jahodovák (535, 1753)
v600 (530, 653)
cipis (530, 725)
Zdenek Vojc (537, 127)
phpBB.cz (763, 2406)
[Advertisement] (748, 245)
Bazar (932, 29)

──────

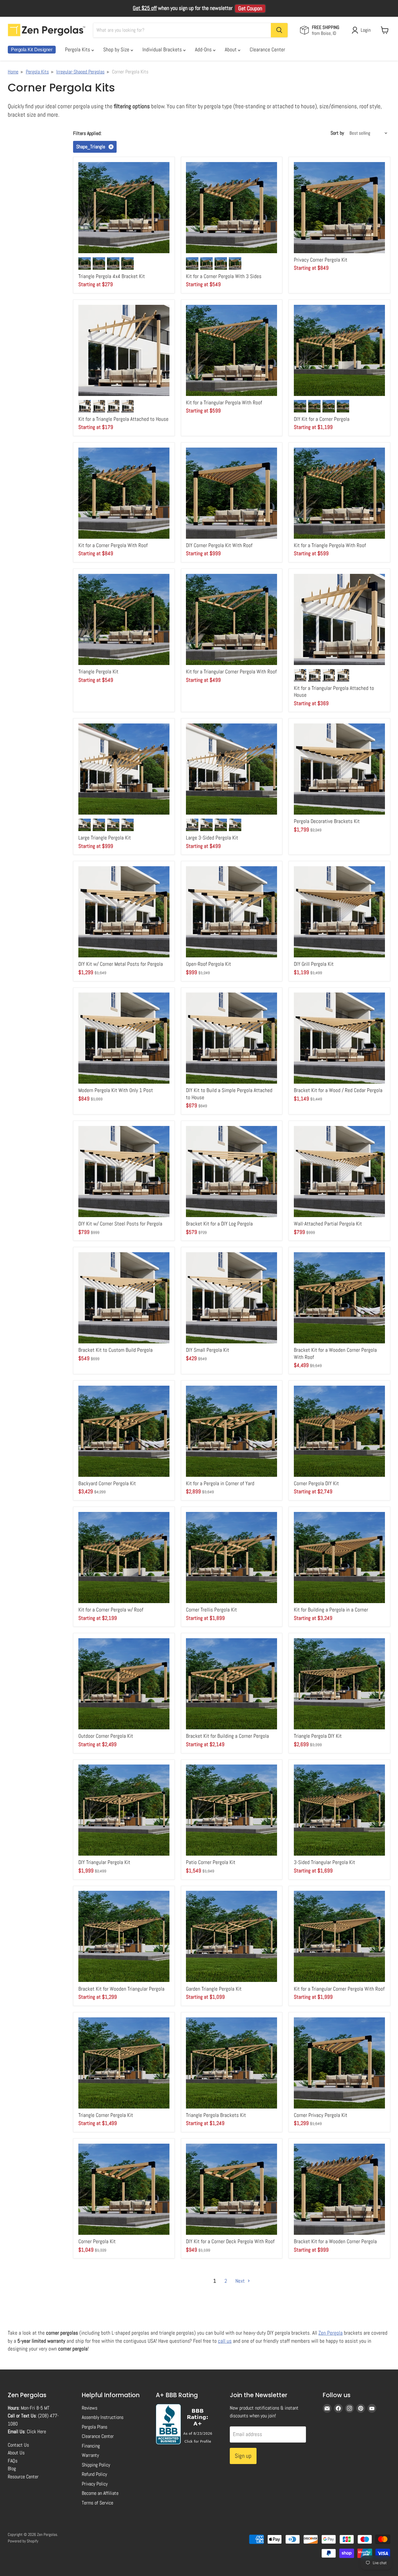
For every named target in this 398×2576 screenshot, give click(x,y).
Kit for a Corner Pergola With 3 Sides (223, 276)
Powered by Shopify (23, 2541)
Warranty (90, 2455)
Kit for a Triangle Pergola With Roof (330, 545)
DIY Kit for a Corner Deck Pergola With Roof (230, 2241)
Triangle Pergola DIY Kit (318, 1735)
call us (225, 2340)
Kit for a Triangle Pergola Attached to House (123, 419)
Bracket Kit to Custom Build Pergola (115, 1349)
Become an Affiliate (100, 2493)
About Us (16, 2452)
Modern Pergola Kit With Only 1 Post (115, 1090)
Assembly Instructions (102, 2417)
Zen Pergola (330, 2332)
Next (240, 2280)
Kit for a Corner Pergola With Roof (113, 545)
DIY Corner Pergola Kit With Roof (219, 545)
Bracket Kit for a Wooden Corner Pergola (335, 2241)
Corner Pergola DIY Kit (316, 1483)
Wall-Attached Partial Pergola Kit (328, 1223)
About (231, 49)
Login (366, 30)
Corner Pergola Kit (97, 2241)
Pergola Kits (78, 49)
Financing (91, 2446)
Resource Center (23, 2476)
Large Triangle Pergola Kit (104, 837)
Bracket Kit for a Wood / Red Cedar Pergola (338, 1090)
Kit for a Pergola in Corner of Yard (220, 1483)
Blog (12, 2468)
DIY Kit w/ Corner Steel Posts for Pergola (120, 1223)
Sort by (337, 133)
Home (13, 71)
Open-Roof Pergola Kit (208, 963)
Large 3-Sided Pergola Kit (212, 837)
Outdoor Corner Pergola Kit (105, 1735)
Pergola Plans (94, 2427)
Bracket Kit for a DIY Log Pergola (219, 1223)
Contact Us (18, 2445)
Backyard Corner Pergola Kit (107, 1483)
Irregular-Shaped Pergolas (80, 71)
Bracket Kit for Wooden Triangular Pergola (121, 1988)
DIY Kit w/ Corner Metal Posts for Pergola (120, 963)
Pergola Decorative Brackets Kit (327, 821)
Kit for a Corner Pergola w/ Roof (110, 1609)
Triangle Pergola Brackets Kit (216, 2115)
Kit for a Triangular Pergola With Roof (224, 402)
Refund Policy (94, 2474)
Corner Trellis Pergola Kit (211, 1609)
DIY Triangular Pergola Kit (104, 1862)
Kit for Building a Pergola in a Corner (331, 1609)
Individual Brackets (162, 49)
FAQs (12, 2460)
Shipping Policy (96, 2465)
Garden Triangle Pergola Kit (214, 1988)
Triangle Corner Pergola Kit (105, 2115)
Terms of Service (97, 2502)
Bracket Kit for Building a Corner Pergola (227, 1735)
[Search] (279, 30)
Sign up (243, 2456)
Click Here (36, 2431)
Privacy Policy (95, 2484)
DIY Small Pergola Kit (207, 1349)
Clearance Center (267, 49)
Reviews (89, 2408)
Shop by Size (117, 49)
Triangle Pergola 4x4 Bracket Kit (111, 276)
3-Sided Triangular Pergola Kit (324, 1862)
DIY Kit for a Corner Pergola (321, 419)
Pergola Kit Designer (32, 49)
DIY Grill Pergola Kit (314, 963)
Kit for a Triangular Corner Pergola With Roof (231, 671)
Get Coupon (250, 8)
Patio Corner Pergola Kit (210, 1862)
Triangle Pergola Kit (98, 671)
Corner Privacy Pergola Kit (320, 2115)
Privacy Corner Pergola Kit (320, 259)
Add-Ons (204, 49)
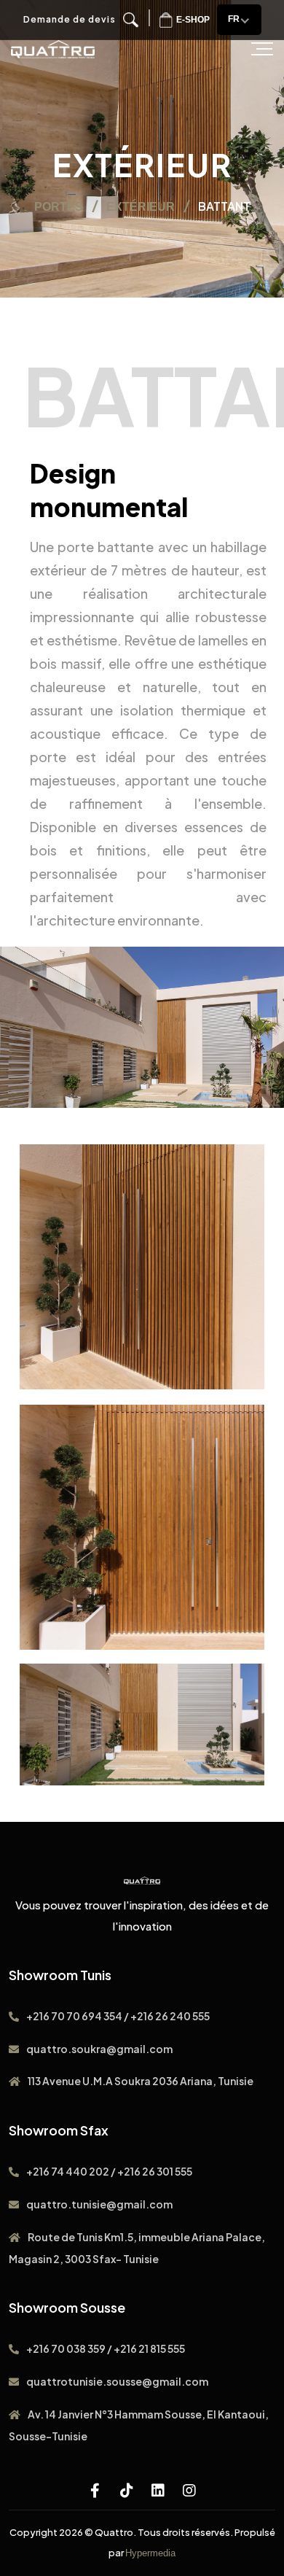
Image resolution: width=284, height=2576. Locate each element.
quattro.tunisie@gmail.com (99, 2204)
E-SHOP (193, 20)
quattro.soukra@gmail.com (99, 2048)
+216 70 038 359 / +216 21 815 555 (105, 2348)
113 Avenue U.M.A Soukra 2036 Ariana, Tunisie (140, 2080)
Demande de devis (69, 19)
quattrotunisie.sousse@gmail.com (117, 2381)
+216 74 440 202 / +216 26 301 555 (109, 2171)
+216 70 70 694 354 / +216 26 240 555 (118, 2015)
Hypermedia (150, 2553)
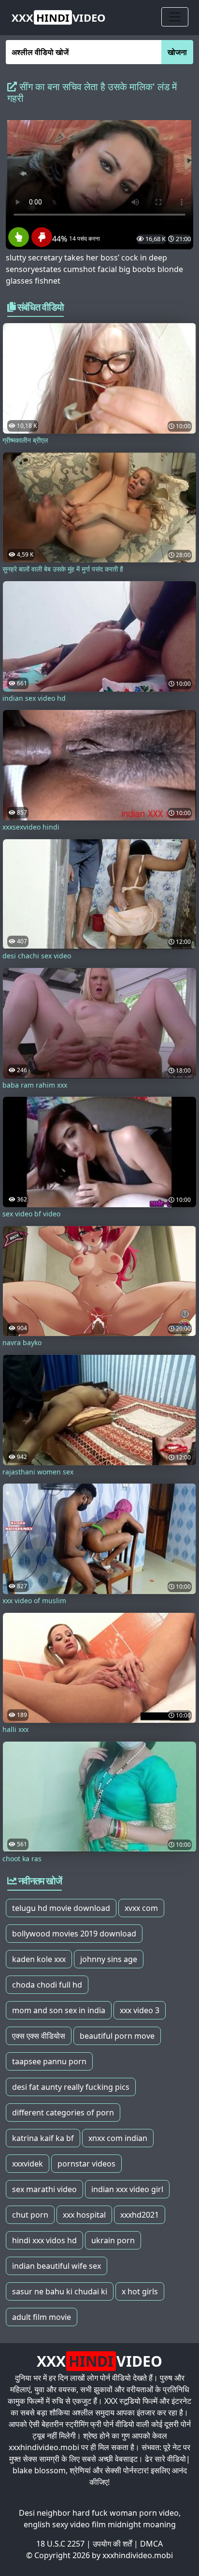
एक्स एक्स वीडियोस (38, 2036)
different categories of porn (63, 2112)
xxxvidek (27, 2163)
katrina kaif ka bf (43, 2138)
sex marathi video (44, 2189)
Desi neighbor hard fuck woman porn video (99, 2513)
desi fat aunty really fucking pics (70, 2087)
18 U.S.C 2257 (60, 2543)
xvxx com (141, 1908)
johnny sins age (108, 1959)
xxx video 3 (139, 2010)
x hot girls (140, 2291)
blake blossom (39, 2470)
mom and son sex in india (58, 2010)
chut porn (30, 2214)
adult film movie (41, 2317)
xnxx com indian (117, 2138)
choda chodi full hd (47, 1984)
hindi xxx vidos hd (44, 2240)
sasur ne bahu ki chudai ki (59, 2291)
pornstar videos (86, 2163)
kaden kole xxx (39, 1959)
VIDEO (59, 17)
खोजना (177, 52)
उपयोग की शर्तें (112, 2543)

──────

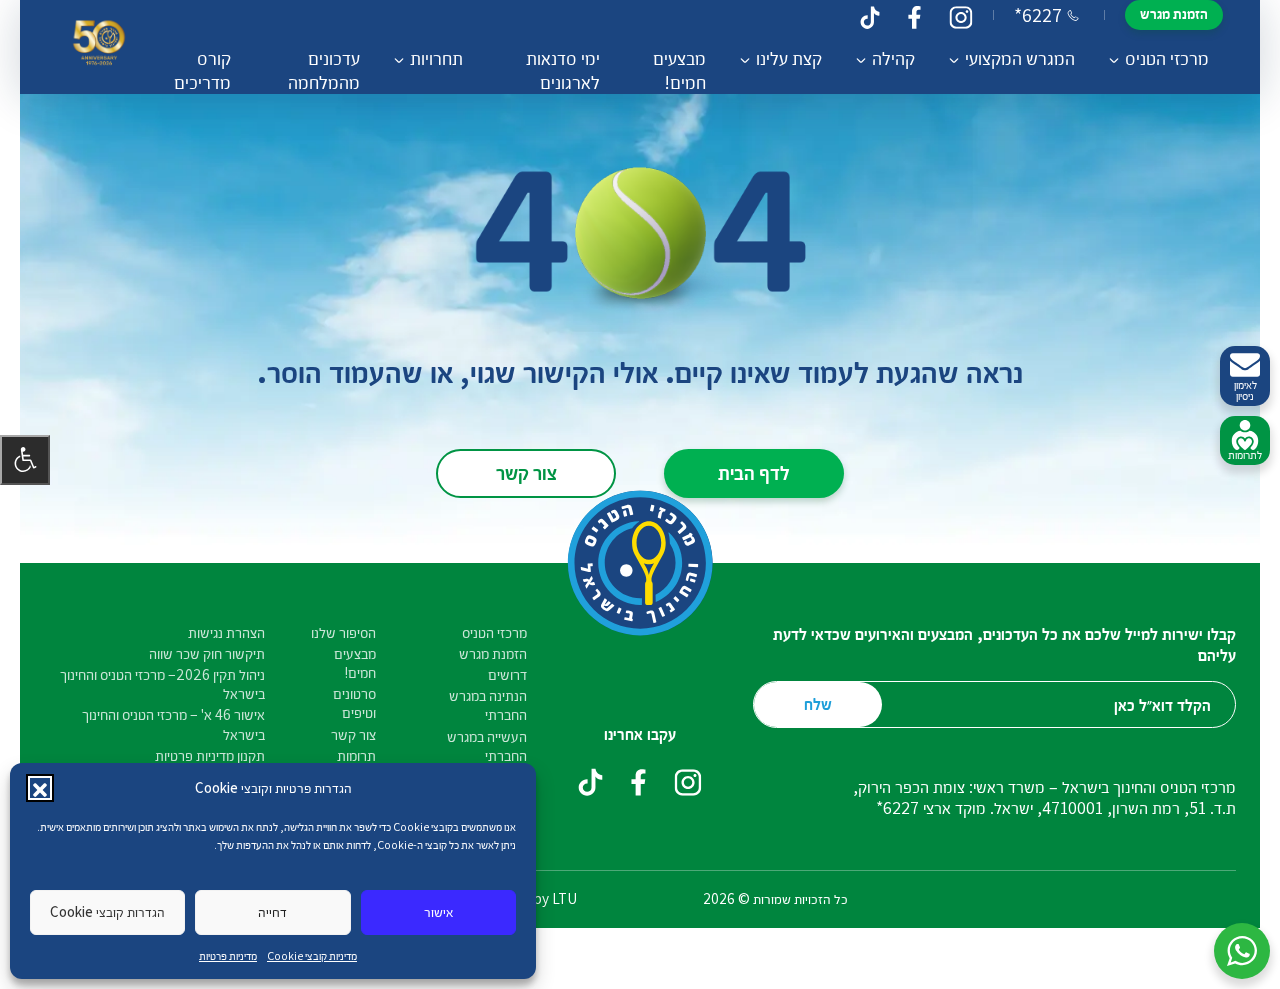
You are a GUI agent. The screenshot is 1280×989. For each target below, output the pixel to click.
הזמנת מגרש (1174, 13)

──────

Task goal »
Of the lines above, quote exactly those from the one with "Kit for a Corner Pergola w/ Roof (110, 1609)" through the one with "Desi neighbor hard", ends included; pictures stay out.

Task output »
Kit for a Corner Pergola w/ Roof (110, 1609)
Triangle Pergola Brackets Kit (216, 2115)
Kit for a Triangular Pergola With Roof (224, 402)
Refund Policy (94, 2474)
Corner Trellis Pergola Kit (211, 1609)
DIY Triangular Pergola Kit (104, 1862)
Kit for Building a Pergola in a Corner (331, 1609)
Individual Brackets (162, 49)
FAQs (12, 2460)
Shipping Policy (96, 2465)
Garden Triangle Pergola Kit (214, 1988)
Triangle Corner Pergola Kit (105, 2115)
Terms of Service (97, 2502)
Bracket Kit for Building a Corner Pergola (227, 1735)
[Search] (279, 30)
Sign up (243, 2456)
Click Here (36, 2431)
Privacy Policy (95, 2484)
DIY Small Pergola Kit (207, 1349)
Clearance Center (267, 49)
Reviews (89, 2408)
Shop by Size (117, 49)
Triangle Pergola 4x4 Bracket Kit (111, 276)
3-Sided Triangular Pergola Kit (324, 1862)
DIY Kit for a Corner Pergola (321, 419)
Pergola Kit Designer (32, 49)
DIY Grill Pergola Kit (314, 963)
Kit for a Triangular Corner Pergola With Roof (231, 671)
Get Coupon (250, 8)
Patio Corner Pergola Kit (210, 1862)
Triangle Pergola Kit (98, 671)
Corner Privacy Pergola Kit (320, 2115)
Privacy Corner Pergola Kit (320, 259)
Add-Ons (204, 49)
Image resolution: width=284, height=2576. Locate each element.
quattro.tunisie@gmail.com (99, 2204)
E-SHOP (193, 20)
quattro.soukra@gmail.com (99, 2048)
+216 70 038 359 / +216 21 815 555 (105, 2348)
113 Avenue U.M.A Soukra 2036 Ariana, Tunisie (140, 2080)
Demande de devis (69, 19)
quattrotunisie.sousse@gmail.com (117, 2381)
+216 74 440 202 / +216 26 301 555 (109, 2171)
+216 70 70 694 354 / +216 26 240 555 (118, 2015)
Hypermedia (150, 2553)
एक्स एक्स वीडियोस (38, 2036)
different categories of porn (63, 2112)
xxxvidek (27, 2163)
katrina kaif ka bf (43, 2138)
sex marathi video (44, 2189)
Desi neighbor hard fuck woman porn video (99, 2513)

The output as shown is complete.